**EXERCISE DETAILS:** Reproduce precisely the lines between the start of the data below and the line with "Choose IM and Asterisk Password Recovery", both included.

**PROVIDED ENTRIES:**
▽
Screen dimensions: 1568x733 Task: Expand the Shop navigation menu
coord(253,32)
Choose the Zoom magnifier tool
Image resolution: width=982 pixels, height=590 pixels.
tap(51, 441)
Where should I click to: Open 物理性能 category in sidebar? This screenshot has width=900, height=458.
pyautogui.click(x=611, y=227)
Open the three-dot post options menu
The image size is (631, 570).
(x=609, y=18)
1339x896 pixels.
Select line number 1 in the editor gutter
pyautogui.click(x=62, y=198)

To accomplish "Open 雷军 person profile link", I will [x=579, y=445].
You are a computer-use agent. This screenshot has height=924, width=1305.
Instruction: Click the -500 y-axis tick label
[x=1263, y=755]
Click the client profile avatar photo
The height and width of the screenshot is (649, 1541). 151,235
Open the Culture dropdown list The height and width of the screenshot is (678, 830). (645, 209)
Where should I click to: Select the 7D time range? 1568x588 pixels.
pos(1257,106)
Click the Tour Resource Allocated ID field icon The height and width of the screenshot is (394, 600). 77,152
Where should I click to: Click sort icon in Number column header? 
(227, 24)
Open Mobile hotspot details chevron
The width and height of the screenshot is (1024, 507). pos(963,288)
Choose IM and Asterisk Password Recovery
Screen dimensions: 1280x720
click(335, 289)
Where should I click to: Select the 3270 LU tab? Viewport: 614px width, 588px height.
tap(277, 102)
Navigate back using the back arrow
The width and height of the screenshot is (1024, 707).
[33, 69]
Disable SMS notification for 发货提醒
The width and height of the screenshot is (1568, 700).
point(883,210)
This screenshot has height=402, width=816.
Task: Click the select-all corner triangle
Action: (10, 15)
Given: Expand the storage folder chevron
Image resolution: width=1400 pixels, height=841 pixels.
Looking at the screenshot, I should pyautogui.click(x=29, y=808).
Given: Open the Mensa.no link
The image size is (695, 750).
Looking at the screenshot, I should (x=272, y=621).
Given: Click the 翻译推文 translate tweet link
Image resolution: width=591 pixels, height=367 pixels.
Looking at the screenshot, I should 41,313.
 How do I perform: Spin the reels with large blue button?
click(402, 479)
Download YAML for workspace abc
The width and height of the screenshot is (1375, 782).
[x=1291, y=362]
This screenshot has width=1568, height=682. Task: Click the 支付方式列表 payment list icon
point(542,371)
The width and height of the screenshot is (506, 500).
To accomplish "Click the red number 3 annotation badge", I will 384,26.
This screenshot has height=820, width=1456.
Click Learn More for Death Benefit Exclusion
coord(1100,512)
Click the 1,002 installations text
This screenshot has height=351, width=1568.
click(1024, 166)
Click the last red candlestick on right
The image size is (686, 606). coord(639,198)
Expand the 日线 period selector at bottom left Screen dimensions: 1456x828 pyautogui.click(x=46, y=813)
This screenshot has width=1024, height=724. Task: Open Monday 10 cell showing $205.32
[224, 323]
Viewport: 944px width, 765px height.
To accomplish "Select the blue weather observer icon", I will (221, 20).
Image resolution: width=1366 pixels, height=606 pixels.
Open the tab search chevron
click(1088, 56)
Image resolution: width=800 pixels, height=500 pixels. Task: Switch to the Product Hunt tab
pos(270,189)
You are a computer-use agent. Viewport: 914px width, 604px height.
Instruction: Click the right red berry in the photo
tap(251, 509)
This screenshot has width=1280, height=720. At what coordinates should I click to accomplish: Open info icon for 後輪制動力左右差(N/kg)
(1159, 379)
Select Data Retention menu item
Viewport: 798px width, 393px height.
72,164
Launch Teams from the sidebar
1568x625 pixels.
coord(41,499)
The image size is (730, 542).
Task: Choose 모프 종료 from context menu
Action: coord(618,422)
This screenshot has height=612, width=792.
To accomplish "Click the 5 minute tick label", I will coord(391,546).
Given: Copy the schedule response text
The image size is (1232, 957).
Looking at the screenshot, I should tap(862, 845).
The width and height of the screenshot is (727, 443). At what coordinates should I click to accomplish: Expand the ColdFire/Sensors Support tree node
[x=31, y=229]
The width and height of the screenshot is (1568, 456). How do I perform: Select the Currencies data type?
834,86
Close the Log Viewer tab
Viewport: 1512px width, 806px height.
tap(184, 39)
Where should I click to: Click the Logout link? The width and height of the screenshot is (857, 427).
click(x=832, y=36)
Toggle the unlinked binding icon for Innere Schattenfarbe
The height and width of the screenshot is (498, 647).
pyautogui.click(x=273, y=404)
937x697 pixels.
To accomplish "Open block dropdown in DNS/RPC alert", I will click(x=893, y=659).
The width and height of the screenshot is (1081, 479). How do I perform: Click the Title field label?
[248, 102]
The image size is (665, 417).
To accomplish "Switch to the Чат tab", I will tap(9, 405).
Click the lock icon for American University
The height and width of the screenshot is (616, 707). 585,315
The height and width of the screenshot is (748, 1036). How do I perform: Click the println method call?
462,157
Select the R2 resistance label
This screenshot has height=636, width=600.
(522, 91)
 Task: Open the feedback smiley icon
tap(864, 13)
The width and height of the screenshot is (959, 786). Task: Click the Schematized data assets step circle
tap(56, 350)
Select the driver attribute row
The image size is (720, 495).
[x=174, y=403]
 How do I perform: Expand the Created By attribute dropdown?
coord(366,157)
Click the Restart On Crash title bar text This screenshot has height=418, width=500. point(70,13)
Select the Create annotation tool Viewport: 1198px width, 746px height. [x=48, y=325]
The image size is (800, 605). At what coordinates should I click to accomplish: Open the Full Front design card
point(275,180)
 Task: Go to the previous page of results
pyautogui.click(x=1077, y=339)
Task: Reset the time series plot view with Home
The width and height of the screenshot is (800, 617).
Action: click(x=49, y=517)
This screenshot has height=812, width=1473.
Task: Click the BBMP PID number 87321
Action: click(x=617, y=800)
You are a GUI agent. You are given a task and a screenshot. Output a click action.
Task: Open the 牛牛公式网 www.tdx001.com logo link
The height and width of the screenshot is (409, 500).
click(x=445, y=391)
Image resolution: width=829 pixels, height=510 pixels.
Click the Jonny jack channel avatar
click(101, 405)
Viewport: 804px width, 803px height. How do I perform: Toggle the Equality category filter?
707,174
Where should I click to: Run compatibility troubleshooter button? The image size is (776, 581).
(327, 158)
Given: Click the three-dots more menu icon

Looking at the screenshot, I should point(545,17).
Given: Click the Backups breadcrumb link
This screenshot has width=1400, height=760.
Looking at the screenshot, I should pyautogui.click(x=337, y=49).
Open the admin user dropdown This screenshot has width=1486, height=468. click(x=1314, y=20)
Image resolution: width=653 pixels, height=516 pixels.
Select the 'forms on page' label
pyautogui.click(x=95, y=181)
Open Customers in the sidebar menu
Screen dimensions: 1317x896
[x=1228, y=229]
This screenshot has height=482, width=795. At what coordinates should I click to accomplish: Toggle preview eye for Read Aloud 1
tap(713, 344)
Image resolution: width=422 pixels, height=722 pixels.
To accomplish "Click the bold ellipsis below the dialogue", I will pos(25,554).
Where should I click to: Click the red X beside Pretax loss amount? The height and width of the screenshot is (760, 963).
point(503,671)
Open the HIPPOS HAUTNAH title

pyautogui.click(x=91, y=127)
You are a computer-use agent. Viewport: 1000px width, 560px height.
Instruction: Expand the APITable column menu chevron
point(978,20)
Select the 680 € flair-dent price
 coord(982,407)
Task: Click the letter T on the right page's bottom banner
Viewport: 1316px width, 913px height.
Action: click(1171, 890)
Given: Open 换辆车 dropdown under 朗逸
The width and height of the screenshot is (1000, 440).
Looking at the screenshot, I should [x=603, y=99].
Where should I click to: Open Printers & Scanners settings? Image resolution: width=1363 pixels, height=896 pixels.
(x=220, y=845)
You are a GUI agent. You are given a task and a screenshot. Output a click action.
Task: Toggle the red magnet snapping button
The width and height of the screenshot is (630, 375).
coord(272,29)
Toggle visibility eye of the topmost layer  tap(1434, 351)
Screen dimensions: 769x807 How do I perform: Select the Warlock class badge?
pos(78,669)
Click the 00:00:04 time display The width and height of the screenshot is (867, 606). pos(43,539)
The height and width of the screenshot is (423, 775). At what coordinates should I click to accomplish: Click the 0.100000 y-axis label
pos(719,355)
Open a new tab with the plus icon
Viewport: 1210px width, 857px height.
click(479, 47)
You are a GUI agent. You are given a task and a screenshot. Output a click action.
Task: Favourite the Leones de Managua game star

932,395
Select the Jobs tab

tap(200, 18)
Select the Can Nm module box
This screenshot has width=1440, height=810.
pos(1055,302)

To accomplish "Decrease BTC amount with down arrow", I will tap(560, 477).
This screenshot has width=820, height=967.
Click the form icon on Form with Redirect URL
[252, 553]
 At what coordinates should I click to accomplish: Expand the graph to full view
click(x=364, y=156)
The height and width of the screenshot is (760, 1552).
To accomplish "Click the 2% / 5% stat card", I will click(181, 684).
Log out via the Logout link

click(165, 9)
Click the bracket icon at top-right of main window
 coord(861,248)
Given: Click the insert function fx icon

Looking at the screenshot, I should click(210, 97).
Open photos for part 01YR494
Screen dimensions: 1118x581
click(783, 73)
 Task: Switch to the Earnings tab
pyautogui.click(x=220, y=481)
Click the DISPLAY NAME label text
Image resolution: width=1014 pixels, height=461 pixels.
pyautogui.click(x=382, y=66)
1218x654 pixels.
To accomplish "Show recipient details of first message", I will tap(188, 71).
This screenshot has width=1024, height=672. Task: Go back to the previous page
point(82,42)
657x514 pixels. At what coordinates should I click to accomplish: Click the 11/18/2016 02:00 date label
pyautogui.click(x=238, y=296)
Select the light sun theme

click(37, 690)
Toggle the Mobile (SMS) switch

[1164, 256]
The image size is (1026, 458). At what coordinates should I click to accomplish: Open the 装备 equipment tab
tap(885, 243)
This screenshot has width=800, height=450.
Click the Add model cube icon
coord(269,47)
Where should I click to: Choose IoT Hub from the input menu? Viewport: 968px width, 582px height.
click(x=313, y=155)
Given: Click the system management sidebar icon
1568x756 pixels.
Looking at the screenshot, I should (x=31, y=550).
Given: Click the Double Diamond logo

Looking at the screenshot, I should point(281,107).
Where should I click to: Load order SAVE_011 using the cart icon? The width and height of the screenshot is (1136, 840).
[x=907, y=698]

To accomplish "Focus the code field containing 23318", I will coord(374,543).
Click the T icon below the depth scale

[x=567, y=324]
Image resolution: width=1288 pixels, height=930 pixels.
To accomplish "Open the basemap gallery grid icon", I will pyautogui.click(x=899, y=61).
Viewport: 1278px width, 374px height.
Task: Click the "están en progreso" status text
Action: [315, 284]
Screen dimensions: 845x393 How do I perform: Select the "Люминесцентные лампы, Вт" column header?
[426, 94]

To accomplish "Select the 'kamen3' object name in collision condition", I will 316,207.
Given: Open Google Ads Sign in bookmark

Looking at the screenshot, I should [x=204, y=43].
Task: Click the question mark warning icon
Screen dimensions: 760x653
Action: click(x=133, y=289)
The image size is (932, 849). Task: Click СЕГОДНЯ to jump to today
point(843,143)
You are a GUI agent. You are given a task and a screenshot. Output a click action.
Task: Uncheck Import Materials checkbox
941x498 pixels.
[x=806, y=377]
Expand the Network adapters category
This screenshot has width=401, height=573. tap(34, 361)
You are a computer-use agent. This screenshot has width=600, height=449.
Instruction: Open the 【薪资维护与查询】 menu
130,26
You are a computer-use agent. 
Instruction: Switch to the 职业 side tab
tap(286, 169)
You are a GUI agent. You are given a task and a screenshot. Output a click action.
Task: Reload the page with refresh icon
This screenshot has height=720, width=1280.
△
**EXERCISE SOLUTION:**
Screen dimensions: 1568x733 Task: Expand the Shop navigation menu
coord(253,32)
Choose the Zoom magnifier tool
Image resolution: width=982 pixels, height=590 pixels.
tap(51, 441)
Where should I click to: Open 物理性能 category in sidebar? This screenshot has width=900, height=458.
pyautogui.click(x=611, y=227)
Open the three-dot post options menu
The image size is (631, 570).
(x=609, y=18)
1339x896 pixels.
Select line number 1 in the editor gutter
pyautogui.click(x=62, y=198)

To accomplish "Open 雷军 person profile link", I will [x=579, y=445].
You are a computer-use agent. This screenshot has height=924, width=1305.
Instruction: Click the -500 y-axis tick label
[x=1263, y=755]
Click the client profile avatar photo
The height and width of the screenshot is (649, 1541). 151,235
Open the Culture dropdown list The height and width of the screenshot is (678, 830). (645, 209)
Where should I click to: Select the 7D time range? 1568x588 pixels.
pos(1257,106)
Click the Tour Resource Allocated ID field icon The height and width of the screenshot is (394, 600). 77,152
Where should I click to: Click sort icon in Number column header? 
(227, 24)
Open Mobile hotspot details chevron
The width and height of the screenshot is (1024, 507). pos(963,288)
Choose IM and Asterisk Password Recovery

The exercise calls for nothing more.